ENGLISH AT UNIVERSITIES: Best to sort out problem at school level
THE new teaching and learning system to be introduced in public universities to help undergraduates in their employability and marketability affected by their lack of competence in English is a timely move, but sadly would not bring about the desired results.
Learning a language is much easier, faster and effective at a younger age. The damage should have been repaired at the primary and secondary levels. Trying to repair it at the tertiary level would not achieve the desired goals.
At the tertiary level, it would be a herculean effort to improve a student's language proficiency as he or she would not have a basic grounding in the English language at the primary and secondary levels.
Furthermore, the new language system would burden undergraduates, who have to focus on their different disciplines of study.
A practical and effective approach would be to concentrate on the problem at the school level.
The teaching of English has seen much innovation and creativity in the classroom.

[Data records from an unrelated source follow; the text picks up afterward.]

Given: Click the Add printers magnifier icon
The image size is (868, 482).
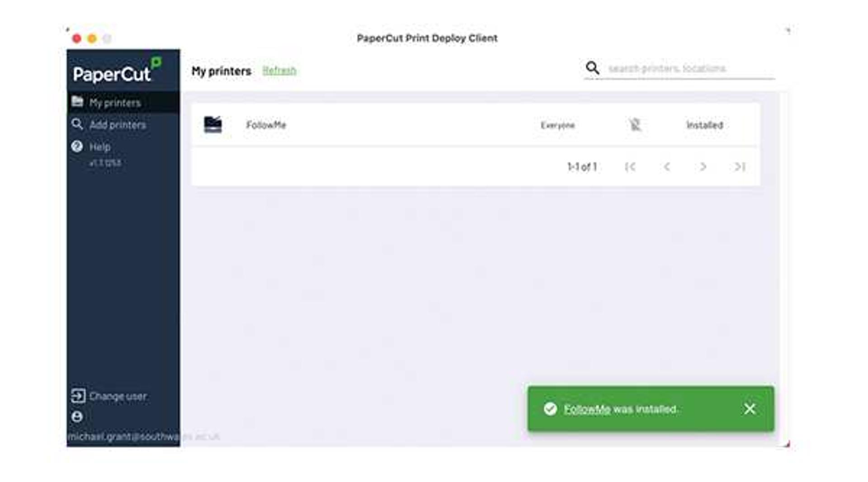Looking at the screenshot, I should coord(77,124).
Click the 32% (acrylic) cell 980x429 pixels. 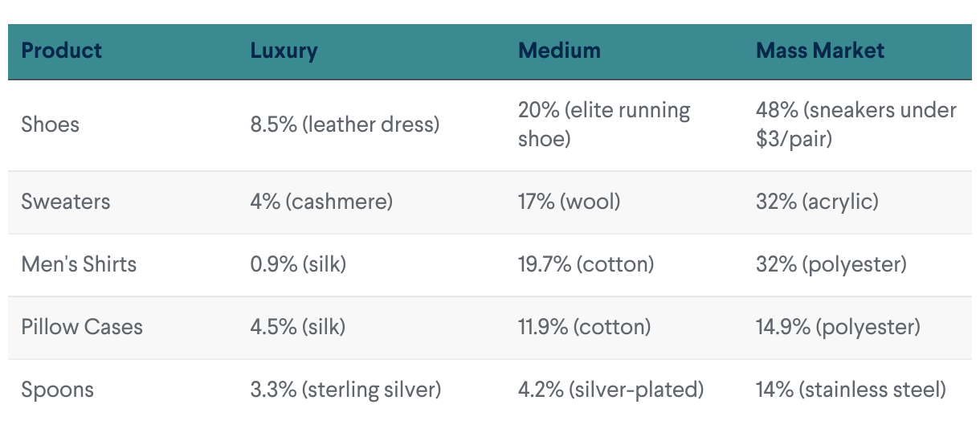click(x=817, y=201)
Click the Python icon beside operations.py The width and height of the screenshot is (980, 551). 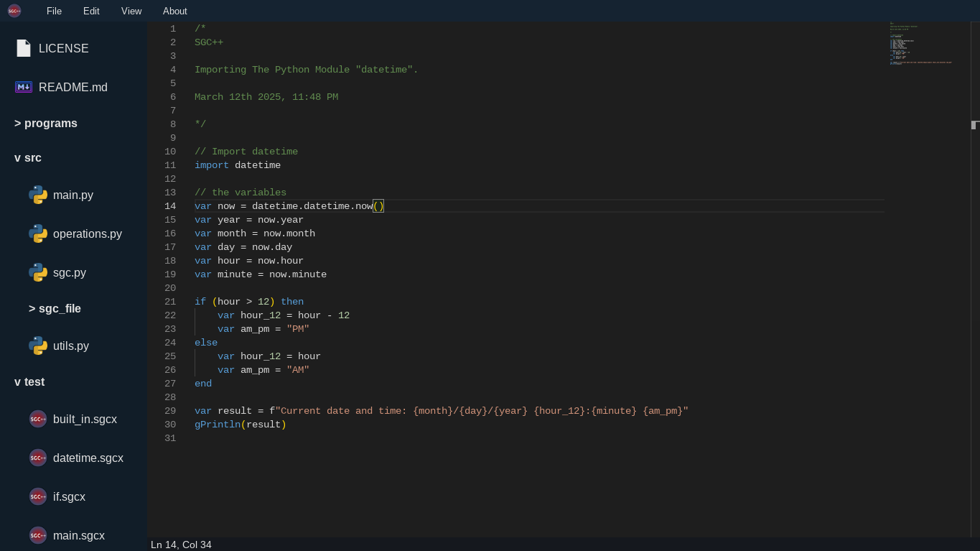pyautogui.click(x=38, y=233)
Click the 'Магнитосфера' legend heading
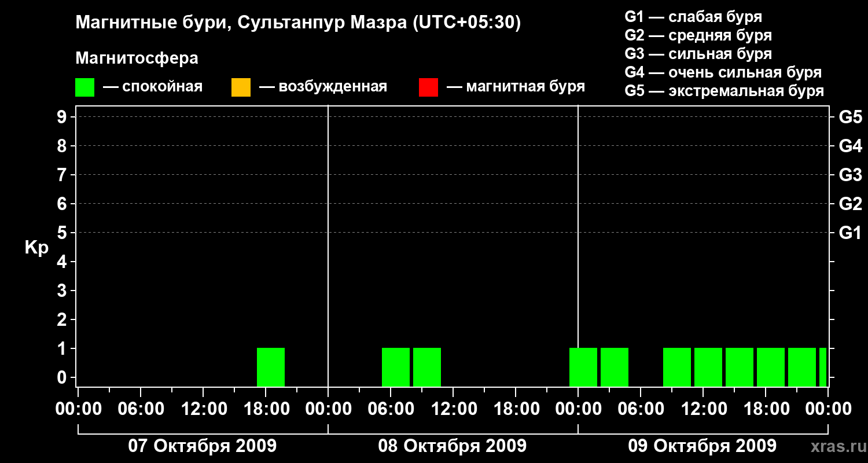868x463 pixels. tap(137, 58)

Novel approaches and diverse techniques have been utilised to bring fun and interest into the classroom.
Foreign tutors from the United Kingdom, the United States and Canada have been brought in to help teach English in low performing schools in remote areas.
English lessons and contact hours for English in schools have been increased.
Everything has been done to improve the standard of English language in this country. All the efforts by the teachers, however, have not helped the students much in their English language learning. Why?
Students, especially those in rural areas, do not see the relevance and significance of learning the English language.
To make students learn the subject seriously, the English language subject must be made a compulsory pass subject in the Ujian Pencapaian Sekolah Rendah, Penilaian Menengah Rendah and Sijil Pelajaran Malaysia examinations.
The Education Ministry should also bring back English medium schools. The Parent Action Group for Education and other non-governmental organisations have been advocating this.
The ministry has to look into these options seriously, which involve drastic measures to improve English language proficiency to a higher level.
It needs political will and intervention to transform policies to raise the status of English language in this country. All other measures would be knee-jerk reactions and exercises in futility.